Saída de Ferreira Jr foi golpe na privatização, diz Genial Investimentos

Para Moody's, saída de executivo não traz efeito imediato ao rating da empresa

Relatório de analistas da Genial Investimentos classifica a saída de Wilson Ferreira Junior da Eletrobras como um ‘golpe fatal para a privatização da empresa’, levando a queda de mais de 10% nos ADRs durante o pregão de ontem. A Genial vê a saída do presidente como negativa tanto pela chance da privatização, que fica mais improvável para os anos de 2021 e 2022,  quanto pelo risco de nomeações políticas nas subsidiárias. A Genial também vê um possível aumento do risco político com a indicação de um nome não técnico para a estatal.

O relatório apresenta ainda que apesar de considerar exitosa a gestão de Ferreira Junior na estatal, ainda há uma série de desafios que precisam ser abordados nos próximos anos. Dentro eles, estão a conclusão e divulgação de um cronograma para a usina nuclear de  Angra 3, a discussão sobre a retomada da expansão da empresa e a  manutenção das políticas de governança consolidadas nos últimos anos.

A Genial também alerta para a concessão da UHE Tucuruí e os ingressos da Rede Básica de Sistemas Existentes, que vem sustentando a rentabilidade da empresa os últimos anos. Como os dois itens terminam em 2025, a lucratividade da estatal entra em estado de atenção. Outro tema de alerta são os empréstimos compulsórios, pelo seu alto valor. A provisão indica R$ 10 bilhões no pior cenário. Para a Genial, a privatização é vista  como a chave para futuro da Eletrobras. A venda faria com que a concessão de Tucuruí fosse prorrogada e a usina sairia do regime de cotas, mudando o preço da energia cobrada de R$ 60/ MWh para R$ 150/ MWh.

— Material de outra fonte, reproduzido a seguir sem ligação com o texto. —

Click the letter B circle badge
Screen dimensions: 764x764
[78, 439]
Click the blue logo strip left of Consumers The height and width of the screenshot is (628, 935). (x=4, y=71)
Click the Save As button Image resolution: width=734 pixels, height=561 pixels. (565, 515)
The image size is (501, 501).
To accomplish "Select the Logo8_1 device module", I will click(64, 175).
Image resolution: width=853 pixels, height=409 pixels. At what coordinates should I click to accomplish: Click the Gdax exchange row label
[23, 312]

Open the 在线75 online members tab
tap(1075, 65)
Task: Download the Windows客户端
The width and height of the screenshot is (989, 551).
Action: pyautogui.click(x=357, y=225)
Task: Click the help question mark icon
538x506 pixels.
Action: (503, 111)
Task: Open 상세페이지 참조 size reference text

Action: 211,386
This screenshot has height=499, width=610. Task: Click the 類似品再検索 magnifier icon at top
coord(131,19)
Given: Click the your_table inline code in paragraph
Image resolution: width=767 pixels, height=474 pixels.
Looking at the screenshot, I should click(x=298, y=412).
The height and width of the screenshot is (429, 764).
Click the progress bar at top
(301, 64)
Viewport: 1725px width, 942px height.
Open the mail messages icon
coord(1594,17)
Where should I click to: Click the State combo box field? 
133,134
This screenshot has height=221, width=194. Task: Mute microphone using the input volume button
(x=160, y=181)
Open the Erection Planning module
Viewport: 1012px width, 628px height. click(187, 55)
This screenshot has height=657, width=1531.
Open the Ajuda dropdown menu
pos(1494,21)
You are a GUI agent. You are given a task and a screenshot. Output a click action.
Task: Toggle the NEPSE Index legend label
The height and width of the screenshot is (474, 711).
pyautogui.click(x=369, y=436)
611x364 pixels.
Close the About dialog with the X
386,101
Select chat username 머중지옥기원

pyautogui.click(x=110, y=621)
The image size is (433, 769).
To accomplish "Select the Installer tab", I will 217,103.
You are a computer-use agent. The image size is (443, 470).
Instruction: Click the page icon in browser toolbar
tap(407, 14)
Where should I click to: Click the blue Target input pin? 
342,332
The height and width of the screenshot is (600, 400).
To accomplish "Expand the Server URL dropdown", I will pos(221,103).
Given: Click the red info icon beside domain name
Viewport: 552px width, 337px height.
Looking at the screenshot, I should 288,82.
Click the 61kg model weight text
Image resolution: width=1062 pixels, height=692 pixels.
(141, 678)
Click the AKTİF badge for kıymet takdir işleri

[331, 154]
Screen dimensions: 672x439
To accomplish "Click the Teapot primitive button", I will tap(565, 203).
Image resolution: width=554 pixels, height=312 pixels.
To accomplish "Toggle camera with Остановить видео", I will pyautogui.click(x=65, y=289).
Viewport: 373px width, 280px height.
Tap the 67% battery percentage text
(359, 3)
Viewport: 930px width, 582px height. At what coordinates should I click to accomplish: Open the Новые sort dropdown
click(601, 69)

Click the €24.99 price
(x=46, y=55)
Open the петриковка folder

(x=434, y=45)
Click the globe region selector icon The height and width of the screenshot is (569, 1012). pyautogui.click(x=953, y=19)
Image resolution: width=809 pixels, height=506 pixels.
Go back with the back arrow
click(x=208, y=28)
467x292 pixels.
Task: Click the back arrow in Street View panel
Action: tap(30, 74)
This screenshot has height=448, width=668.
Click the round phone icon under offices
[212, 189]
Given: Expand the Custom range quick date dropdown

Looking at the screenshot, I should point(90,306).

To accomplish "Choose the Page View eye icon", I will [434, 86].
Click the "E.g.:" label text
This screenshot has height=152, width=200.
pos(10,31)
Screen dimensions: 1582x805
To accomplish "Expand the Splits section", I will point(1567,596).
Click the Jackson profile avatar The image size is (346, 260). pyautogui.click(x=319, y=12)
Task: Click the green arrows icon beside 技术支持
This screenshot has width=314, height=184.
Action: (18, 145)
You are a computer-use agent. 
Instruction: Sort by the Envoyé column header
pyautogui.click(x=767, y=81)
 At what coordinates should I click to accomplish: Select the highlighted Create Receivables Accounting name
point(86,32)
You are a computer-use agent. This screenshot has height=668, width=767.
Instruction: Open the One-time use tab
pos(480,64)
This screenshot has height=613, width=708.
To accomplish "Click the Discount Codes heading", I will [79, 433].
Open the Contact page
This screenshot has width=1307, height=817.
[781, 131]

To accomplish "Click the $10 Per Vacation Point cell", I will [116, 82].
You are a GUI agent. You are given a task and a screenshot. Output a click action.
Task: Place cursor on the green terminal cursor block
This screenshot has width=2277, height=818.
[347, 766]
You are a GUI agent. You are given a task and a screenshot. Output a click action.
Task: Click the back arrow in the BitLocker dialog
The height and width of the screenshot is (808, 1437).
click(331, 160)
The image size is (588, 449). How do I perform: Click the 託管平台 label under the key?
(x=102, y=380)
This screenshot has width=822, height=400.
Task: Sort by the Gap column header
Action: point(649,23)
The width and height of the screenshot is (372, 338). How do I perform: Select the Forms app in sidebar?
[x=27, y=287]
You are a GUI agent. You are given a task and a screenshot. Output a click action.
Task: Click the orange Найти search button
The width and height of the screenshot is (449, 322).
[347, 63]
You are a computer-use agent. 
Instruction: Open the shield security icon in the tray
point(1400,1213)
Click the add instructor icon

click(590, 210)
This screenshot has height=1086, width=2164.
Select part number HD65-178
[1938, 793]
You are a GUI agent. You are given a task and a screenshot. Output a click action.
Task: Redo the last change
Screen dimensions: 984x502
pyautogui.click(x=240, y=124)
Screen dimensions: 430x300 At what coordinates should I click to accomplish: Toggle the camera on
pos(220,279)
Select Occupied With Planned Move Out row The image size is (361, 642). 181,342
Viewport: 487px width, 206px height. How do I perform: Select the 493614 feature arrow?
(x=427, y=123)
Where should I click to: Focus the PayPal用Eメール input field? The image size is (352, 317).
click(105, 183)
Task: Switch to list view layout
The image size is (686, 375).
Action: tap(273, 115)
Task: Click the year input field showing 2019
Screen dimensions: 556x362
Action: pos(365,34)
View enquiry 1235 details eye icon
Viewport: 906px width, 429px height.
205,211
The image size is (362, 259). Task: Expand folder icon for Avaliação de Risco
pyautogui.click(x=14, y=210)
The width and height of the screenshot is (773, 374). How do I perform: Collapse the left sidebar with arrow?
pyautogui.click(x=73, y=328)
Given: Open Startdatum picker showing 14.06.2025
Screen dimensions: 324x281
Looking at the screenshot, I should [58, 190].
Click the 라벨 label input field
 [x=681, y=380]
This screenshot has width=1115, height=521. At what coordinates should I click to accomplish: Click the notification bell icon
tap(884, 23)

De acordo com Cristiane Spercel, vice-presidente da agência de classificação de risco  Moody’s, a saída do atual presidente da Eletrobras não resulta em alteração imediata dos ratings, mas cria incertezas sobre a administração da estatal no curto prazo, além das perspectivas para a privatização. Segundo a Moody’s, a liderança de Ferreira Júnior representou uma virada de chave na gestão de negócios da Eletrobras, compromissado com o controle de custos e redução da alavancagem para um perfil de crédito sustentável.